However many lines the data holds, transcribe them all exactly.
(Information)
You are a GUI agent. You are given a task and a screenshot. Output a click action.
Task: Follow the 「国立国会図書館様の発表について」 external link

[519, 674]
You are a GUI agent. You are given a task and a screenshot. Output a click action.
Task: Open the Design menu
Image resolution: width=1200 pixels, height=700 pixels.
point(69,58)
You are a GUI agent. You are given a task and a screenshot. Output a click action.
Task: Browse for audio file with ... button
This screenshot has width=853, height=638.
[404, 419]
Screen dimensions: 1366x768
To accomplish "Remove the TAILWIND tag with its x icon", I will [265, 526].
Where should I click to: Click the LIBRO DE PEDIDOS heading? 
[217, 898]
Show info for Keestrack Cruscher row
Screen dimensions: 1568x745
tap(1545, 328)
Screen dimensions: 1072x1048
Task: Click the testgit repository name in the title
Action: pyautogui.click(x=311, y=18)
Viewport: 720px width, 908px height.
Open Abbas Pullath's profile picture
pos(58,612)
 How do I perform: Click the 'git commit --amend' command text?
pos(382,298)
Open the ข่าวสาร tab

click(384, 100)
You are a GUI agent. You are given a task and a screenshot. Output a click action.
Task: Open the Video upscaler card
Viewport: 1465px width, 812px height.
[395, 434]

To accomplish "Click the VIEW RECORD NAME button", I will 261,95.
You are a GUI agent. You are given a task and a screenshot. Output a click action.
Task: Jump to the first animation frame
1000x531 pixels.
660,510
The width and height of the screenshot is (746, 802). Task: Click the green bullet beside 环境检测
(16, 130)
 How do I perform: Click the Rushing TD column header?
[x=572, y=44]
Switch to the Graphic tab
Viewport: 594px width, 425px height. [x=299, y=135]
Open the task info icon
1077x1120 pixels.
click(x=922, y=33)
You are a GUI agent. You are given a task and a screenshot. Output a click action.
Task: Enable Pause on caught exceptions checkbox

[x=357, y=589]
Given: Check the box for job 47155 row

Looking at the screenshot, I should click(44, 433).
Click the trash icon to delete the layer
(End Information)
**Exercise solution:**
You are a GUI agent. You are given a task and a screenshot. Output a click action.
Task: Follow the 「国立国会図書館様の発表について」 external link

[519, 674]
You are a GUI agent. You are given a task and a screenshot. Output a click action.
Task: Open the Design menu
Image resolution: width=1200 pixels, height=700 pixels.
point(69,58)
You are a GUI agent. You are given a task and a screenshot. Output a click action.
Task: Browse for audio file with ... button
This screenshot has width=853, height=638.
[404, 419]
Screen dimensions: 1366x768
To accomplish "Remove the TAILWIND tag with its x icon", I will [265, 526].
Where should I click to: Click the LIBRO DE PEDIDOS heading? 
[217, 898]
Show info for Keestrack Cruscher row
Screen dimensions: 1568x745
tap(1545, 328)
Screen dimensions: 1072x1048
Task: Click the testgit repository name in the title
Action: pyautogui.click(x=311, y=18)
Viewport: 720px width, 908px height.
Open Abbas Pullath's profile picture
pos(58,612)
 How do I perform: Click the 'git commit --amend' command text?
pos(382,298)
Open the ข่าวสาร tab

click(384, 100)
You are a GUI agent. You are given a task and a screenshot. Output a click action.
Task: Open the Video upscaler card
Viewport: 1465px width, 812px height.
[395, 434]

To accomplish "Click the VIEW RECORD NAME button", I will 261,95.
You are a GUI agent. You are given a task and a screenshot. Output a click action.
Task: Jump to the first animation frame
1000x531 pixels.
660,510
The width and height of the screenshot is (746, 802). Task: Click the green bullet beside 环境检测
(16, 130)
 How do I perform: Click the Rushing TD column header?
[x=572, y=44]
Switch to the Graphic tab
Viewport: 594px width, 425px height. [x=299, y=135]
Open the task info icon
1077x1120 pixels.
click(x=922, y=33)
You are a GUI agent. You are given a task and a screenshot. Output a click action.
Task: Enable Pause on caught exceptions checkbox

[x=357, y=589]
Given: Check the box for job 47155 row

Looking at the screenshot, I should click(44, 433).
Click the trash icon to delete the layer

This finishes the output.